**Your objective**
Print exactly and only the lines that run from the one containing "The height and" through the end of the material, please, omitting pictures.

**Listed entries**
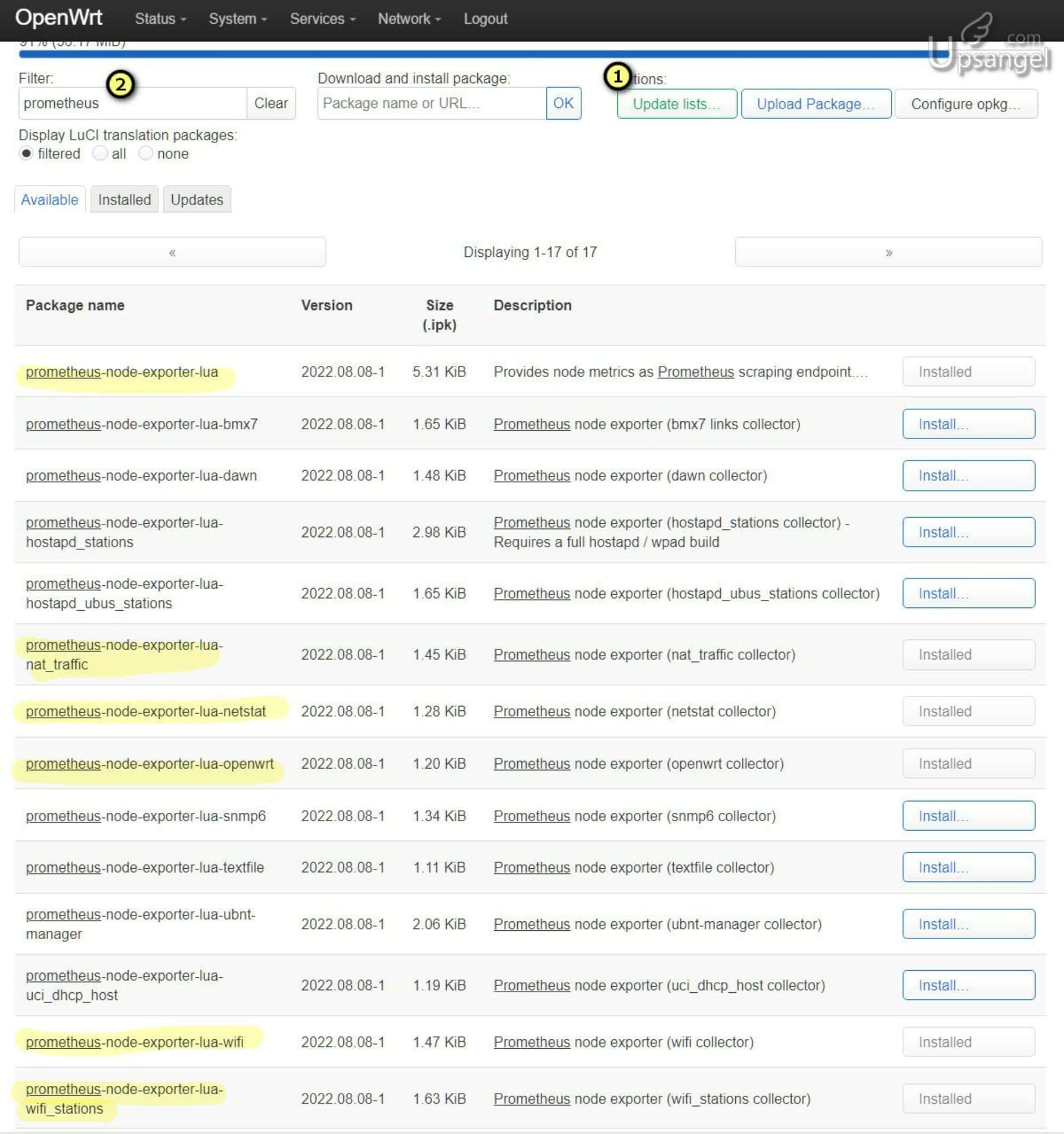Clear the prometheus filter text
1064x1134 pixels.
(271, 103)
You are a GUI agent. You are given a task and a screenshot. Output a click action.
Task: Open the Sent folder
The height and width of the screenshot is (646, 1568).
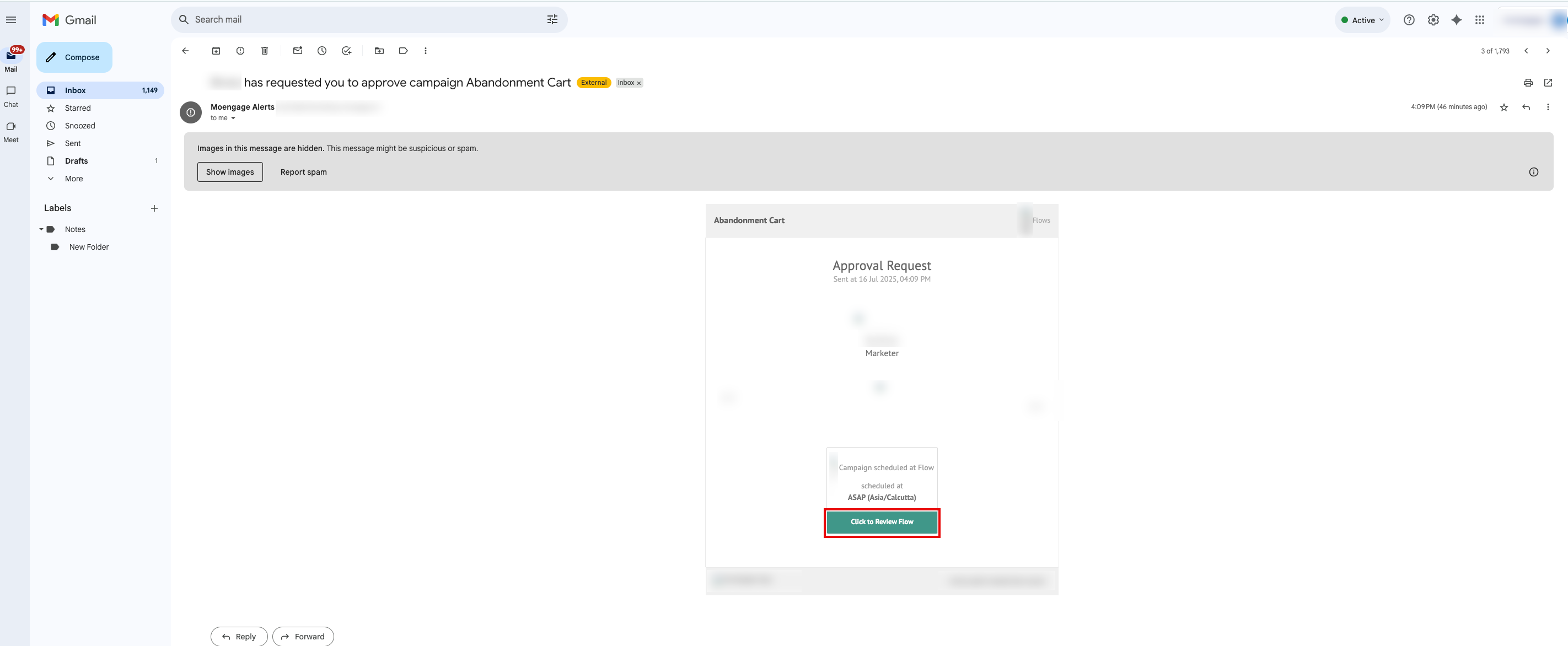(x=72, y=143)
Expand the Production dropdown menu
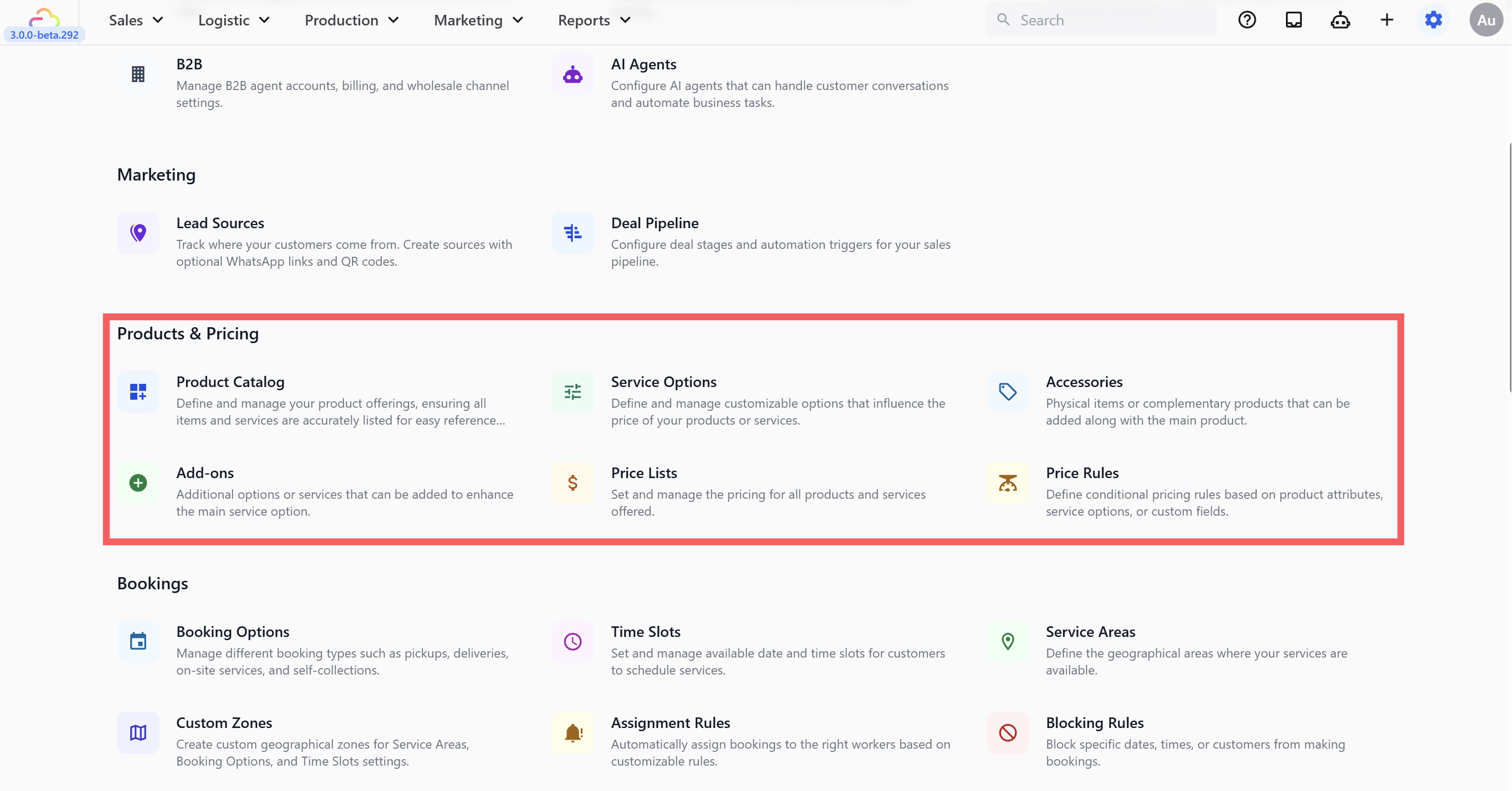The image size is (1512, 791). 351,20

**Expected answer**
The height and width of the screenshot is (646, 1568).
(x=72, y=143)
Expand the Production dropdown menu
The image size is (1512, 791). 351,20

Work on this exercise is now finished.